Click-target data
= = =

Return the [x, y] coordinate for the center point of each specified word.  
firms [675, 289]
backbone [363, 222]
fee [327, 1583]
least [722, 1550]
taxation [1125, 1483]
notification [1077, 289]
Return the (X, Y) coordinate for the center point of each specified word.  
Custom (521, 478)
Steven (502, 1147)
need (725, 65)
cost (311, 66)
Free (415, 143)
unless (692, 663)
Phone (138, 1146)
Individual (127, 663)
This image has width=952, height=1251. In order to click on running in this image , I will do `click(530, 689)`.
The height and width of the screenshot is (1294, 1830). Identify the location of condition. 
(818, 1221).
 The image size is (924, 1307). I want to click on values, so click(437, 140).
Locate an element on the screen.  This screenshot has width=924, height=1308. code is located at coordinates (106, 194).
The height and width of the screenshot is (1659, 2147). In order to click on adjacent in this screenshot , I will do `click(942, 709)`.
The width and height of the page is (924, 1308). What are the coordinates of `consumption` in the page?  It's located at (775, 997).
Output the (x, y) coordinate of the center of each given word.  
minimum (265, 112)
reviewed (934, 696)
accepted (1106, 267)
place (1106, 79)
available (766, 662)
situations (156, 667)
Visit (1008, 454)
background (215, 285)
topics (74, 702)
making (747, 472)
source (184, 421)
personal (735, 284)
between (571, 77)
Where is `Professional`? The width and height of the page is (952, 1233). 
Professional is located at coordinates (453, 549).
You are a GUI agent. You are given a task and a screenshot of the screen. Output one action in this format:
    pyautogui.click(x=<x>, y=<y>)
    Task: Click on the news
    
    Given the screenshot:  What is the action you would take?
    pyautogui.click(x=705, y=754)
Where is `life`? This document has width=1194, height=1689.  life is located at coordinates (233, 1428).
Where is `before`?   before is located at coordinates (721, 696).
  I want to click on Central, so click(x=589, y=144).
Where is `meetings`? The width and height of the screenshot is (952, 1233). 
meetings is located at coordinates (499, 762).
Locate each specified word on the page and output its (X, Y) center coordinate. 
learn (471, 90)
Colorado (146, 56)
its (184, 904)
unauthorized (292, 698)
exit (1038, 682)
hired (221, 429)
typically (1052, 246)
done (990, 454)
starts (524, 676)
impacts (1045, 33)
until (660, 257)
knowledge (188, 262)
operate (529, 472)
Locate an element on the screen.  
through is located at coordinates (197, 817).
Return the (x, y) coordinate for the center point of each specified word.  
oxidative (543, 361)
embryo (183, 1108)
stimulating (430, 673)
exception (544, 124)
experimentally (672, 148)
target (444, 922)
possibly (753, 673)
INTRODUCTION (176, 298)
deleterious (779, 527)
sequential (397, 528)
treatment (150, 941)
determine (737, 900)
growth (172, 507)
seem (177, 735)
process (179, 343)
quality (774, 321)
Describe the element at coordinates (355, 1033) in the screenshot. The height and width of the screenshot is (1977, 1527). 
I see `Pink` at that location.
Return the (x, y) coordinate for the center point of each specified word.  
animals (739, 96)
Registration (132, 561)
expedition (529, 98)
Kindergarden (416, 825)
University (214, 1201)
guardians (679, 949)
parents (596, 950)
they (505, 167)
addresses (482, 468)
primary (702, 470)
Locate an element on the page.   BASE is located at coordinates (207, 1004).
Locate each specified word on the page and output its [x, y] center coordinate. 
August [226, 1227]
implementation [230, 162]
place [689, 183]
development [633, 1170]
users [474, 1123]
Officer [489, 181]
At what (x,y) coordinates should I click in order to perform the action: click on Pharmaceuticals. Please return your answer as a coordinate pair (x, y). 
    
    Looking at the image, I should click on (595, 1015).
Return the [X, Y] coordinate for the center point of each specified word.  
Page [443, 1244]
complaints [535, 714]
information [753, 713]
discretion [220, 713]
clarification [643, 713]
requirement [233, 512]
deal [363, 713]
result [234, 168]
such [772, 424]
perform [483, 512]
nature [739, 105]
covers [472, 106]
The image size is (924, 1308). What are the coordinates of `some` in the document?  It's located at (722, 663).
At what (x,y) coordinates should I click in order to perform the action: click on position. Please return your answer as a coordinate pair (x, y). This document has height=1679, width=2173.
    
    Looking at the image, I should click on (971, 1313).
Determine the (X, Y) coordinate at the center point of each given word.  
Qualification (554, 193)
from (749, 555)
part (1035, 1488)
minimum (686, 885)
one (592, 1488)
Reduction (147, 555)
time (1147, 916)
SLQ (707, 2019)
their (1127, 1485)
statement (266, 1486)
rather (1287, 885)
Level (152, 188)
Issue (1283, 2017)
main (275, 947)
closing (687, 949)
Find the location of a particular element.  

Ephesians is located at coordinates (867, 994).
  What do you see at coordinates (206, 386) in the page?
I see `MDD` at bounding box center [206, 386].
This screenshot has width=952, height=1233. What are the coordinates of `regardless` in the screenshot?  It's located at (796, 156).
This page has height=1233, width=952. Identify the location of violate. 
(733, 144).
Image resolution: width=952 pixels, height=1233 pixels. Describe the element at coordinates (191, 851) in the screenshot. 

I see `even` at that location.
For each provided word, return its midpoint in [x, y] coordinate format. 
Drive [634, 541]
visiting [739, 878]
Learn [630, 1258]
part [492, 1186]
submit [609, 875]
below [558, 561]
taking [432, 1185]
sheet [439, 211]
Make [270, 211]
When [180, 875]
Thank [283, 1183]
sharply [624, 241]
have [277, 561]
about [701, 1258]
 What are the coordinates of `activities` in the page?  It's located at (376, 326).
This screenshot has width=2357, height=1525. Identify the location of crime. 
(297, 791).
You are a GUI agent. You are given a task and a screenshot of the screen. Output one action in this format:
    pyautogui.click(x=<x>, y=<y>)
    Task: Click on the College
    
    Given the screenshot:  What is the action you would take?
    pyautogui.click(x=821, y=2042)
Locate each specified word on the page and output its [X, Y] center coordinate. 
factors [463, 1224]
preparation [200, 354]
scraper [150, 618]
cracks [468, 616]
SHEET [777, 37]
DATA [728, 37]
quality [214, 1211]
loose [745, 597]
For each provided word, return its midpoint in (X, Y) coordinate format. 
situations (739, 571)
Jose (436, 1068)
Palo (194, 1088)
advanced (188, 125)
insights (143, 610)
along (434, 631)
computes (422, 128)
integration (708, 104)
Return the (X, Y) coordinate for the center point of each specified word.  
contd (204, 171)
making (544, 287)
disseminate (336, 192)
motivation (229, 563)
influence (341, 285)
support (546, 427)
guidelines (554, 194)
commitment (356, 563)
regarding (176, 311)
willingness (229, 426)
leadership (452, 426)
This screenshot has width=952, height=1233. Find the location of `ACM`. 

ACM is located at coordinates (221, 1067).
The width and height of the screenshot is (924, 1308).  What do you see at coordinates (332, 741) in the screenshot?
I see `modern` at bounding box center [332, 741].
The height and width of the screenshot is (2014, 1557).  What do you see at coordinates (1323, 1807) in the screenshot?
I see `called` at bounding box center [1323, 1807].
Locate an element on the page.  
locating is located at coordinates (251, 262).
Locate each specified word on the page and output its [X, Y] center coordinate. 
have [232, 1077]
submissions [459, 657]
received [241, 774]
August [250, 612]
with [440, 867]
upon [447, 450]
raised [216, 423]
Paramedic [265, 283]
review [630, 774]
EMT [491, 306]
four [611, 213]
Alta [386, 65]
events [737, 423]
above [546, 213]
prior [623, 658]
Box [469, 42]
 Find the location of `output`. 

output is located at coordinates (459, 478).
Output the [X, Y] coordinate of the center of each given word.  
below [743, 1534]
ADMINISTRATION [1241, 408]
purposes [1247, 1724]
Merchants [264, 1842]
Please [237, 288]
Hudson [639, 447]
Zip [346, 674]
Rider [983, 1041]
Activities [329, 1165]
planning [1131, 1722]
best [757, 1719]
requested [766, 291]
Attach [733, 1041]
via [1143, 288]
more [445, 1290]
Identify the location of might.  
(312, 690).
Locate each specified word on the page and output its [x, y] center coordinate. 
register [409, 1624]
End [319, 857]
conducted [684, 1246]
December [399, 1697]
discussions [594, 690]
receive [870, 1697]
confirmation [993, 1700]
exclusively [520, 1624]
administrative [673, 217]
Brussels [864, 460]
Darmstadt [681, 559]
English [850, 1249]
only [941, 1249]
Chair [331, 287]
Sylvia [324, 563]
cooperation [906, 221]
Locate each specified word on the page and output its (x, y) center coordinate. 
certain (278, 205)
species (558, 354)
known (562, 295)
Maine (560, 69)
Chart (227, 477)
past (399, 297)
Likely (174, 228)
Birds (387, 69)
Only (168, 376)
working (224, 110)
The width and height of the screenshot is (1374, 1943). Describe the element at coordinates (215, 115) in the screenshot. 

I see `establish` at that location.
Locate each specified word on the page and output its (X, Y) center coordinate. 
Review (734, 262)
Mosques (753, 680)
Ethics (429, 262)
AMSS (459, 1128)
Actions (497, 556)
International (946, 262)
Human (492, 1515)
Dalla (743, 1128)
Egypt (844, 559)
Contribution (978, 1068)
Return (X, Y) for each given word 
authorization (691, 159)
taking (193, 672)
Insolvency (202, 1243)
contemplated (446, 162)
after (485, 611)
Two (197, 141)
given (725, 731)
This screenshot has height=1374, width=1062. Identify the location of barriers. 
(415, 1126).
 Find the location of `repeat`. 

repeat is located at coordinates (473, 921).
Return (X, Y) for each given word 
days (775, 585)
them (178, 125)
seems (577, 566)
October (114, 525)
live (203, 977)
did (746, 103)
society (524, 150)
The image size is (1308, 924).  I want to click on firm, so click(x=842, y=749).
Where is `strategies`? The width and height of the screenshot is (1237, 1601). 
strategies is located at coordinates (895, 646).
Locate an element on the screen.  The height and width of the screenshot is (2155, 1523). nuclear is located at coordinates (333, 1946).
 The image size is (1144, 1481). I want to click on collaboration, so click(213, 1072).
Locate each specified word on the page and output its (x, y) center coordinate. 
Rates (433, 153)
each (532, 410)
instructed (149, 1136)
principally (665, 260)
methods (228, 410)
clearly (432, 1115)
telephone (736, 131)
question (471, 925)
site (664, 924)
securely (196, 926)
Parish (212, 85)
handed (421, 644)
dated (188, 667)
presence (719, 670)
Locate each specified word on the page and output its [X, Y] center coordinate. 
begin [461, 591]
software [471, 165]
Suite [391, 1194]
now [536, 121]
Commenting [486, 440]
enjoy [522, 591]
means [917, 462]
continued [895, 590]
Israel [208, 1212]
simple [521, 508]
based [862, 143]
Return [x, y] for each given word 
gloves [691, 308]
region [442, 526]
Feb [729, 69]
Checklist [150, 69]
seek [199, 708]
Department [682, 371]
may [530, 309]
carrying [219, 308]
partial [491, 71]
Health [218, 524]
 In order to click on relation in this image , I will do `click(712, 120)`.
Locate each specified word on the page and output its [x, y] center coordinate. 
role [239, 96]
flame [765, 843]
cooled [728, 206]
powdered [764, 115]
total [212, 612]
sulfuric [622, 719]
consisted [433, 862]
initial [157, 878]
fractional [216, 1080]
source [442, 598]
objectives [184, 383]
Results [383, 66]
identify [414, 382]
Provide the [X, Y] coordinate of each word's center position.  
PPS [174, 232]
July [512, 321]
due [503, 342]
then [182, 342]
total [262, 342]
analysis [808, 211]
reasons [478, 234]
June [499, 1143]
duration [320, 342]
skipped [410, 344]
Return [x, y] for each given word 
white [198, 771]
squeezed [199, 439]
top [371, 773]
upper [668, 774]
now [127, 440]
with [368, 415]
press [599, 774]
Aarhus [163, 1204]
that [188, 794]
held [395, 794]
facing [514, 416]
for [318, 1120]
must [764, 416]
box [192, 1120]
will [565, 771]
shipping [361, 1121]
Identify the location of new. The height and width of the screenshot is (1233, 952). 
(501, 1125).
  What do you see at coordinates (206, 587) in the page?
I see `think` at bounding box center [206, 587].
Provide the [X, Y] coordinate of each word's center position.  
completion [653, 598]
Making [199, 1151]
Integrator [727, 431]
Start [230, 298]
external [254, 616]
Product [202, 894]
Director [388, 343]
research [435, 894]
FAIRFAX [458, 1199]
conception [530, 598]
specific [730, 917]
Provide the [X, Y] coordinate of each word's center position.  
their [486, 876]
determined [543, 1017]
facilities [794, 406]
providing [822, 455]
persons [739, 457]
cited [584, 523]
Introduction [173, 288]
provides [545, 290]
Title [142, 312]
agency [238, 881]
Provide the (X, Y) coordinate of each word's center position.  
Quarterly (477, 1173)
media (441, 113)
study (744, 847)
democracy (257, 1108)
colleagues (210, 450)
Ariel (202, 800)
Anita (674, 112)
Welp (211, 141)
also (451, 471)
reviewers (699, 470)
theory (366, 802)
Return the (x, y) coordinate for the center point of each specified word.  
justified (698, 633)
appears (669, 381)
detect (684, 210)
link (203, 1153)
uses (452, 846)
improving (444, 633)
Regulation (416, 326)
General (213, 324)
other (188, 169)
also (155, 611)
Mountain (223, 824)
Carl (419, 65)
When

= = =

Short problem ::
Reproduce the lines between the one containing "Jose (436, 1068)" and the one containing "four [611, 213]", inclusive, exactly as they appear in the rows.

The reply ::
Jose (436, 1068)
Palo (194, 1088)
advanced (188, 125)
insights (143, 610)
along (434, 631)
computes (422, 128)
integration (708, 104)
Return the (X, Y) coordinate for the center point of each specified word.  
contd (204, 171)
making (544, 287)
disseminate (336, 192)
motivation (229, 563)
influence (341, 285)
support (546, 427)
guidelines (554, 194)
commitment (356, 563)
regarding (176, 311)
willingness (229, 426)
leadership (452, 426)
This screenshot has width=952, height=1233. Find the location of `ACM`. 

ACM is located at coordinates (221, 1067).
The width and height of the screenshot is (924, 1308).  What do you see at coordinates (332, 741) in the screenshot?
I see `modern` at bounding box center [332, 741].
The height and width of the screenshot is (2014, 1557).  What do you see at coordinates (1323, 1807) in the screenshot?
I see `called` at bounding box center [1323, 1807].
Locate an element on the page.  
locating is located at coordinates (251, 262).
Locate each specified word on the page and output its [X, Y] center coordinate. 
have [232, 1077]
submissions [459, 657]
received [241, 774]
August [250, 612]
with [440, 867]
upon [447, 450]
raised [216, 423]
Paramedic [265, 283]
review [630, 774]
EMT [491, 306]
four [611, 213]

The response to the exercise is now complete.